In Ländern, in denen der Staat noch ein Wörtchen mitreden darf, gilt die Regel »Gleiche Rechte für alle«. Und ich meine, dass wir unsere Rechte einfordern müssen – sogar dann, wenn es nur einen einzigen jüdischen Kommilitonen unter 30.000 andersdenkenden Mitstudenten an einer Universität gibt oder »nur« 75.000 orthodoxe jüdische Wähler unter Millionen anderen. Das israelische Parlament, die Knesset, hat wöchentlich drei freie Tage: freitags für Muslime, am Schabbat für Juden und am Sonntag für Christen.

Es kann eigentlich nicht angehen, dass wir immer Rücksicht auf Feste, Gebräuche und Religionen anderer nehmen müssen, aber für unsere eigenen Festtage hart kämpfen müssen. Wir müssen proaktiv werden, laut, deutlich und rechtzeitig ankündigen, wann im kommenden Jahr die jüdischen Feiertage sind, und dass wir ein striktes und streng reglementiertes Arbeitsverbot einhalten müssen.
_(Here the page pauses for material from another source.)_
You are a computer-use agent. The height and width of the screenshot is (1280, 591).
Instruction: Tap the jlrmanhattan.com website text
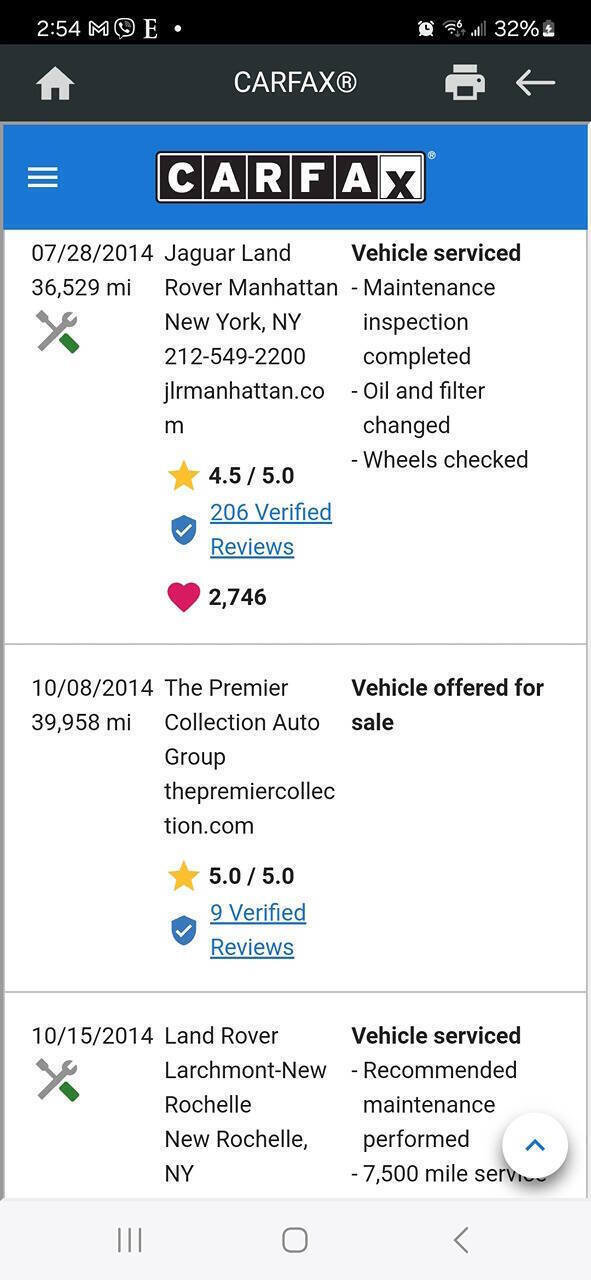click(x=244, y=408)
Denn obwohl wir in einer sogenannten jüdisch-christlichen Gesellschaft leben, war die Unwissenheit über biblisch-jüdische Vorschriften, trotz Internet, noch nie gravierender als heute. Es ist wichtig, dass eine anerkannte zentrale jüdische Instanz auf ihrer Website veröffentlicht, wann die jüdischen Feiertage, auch die der kommenden Jahre, sind – und auf welche Wochentage sie fallen.

In den meisten Fällen werden Menschen, die prinzipiell jüdisch leben wollen, durchaus respektiert und sogar wertgeschätzt.
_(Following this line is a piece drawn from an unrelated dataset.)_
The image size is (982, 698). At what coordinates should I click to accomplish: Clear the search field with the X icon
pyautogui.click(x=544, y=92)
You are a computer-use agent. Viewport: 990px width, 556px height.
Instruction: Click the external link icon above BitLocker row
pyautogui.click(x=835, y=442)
Fast alle jüdischen Feiertage liegen auf zwei aufeinanderfolgenden Wochentagen, wie die zwei ersten Tage von Sukkot und die letzten beiden Tage Schemini Chag Ha’Azeret und Simchat Tora am Ende. Sogar die staatlichen Beamten machen es den jüdischen Studenten schwer oder gewähren ihnen jährlich nur drei freie Tage für alle Festtage.

Man sollte auch deutlich ankündigen, wann unser Schabbat und unsere Feiertage beginnen – immer am Abend vor dem Feiertag bei Sonnenuntergang. Mindestens sechs Monate im Jahr ist dies ein erhebliches Problem. Dabei muss man auch noch einkalkulieren, dass man zusätzliche Zeit braucht für den Nachhauseweg, für Besorgungen, für die Körperreinigung, Dusche oder Bad, für das Kerzenzünden und für alle anderen Vorbereitungen, bevor der heilige Tag beginnt.

Diese Informationen sollte man ebenfalls rechtzeitig der Schulleitung, dem Arbeitgeber oder den Behörden zukommen lassen. Dabei sollte man klar und deutlich angeben, dass unser Arbeitsverbot und unsere Pflicht zur Einhaltung der Feiertage strikt eingehalten werden müssen, und dass dies sogar beinhaltet, dass wir eigentlich gar keine normale Arbeit verrichten dürfen, nicht einmal Reisen, Schreiben, Telefonieren oder über alltägliche Dinge sprechen.

Auch, wenn wir um Verständnis ringen müssen: Bleib a Mensch!

Wichtig ist dabei, dem Gegenüber immer freundlich zu begegnen, auch wenn man selbst nicht zuvorkommend behandelt wird. Trotz aller gesetzlichen Ansprüche verlangt es oft taktisches Geschick, um zu einer Einigung zu kommen. In unserer »offenen« und »toleranten« Gesellschaft ist es immer noch schwierig, für seine jüdische Identität einzustehen. Denn schon weit im Vorfeld muss man der Schulleitung sagen oder im Bewerbungsverfahren deutlich machen, dass man die jüdischen Verpflichtungen einhalten will.

In den meisten Fällen werden Menschen, die prinzipiell jüdisch leben wollen, durchaus respektiert und sogar wertgeschätzt, aber es bedeutet für unsere Verhandlungspartner ein Mehr an Organisation, an Arbeitskräften und zusätzliche Aufmerksamkeit, die nicht immer da ist. Aber auch, wenn wir um Verständnis ringen müssen: Bleib a Mensch!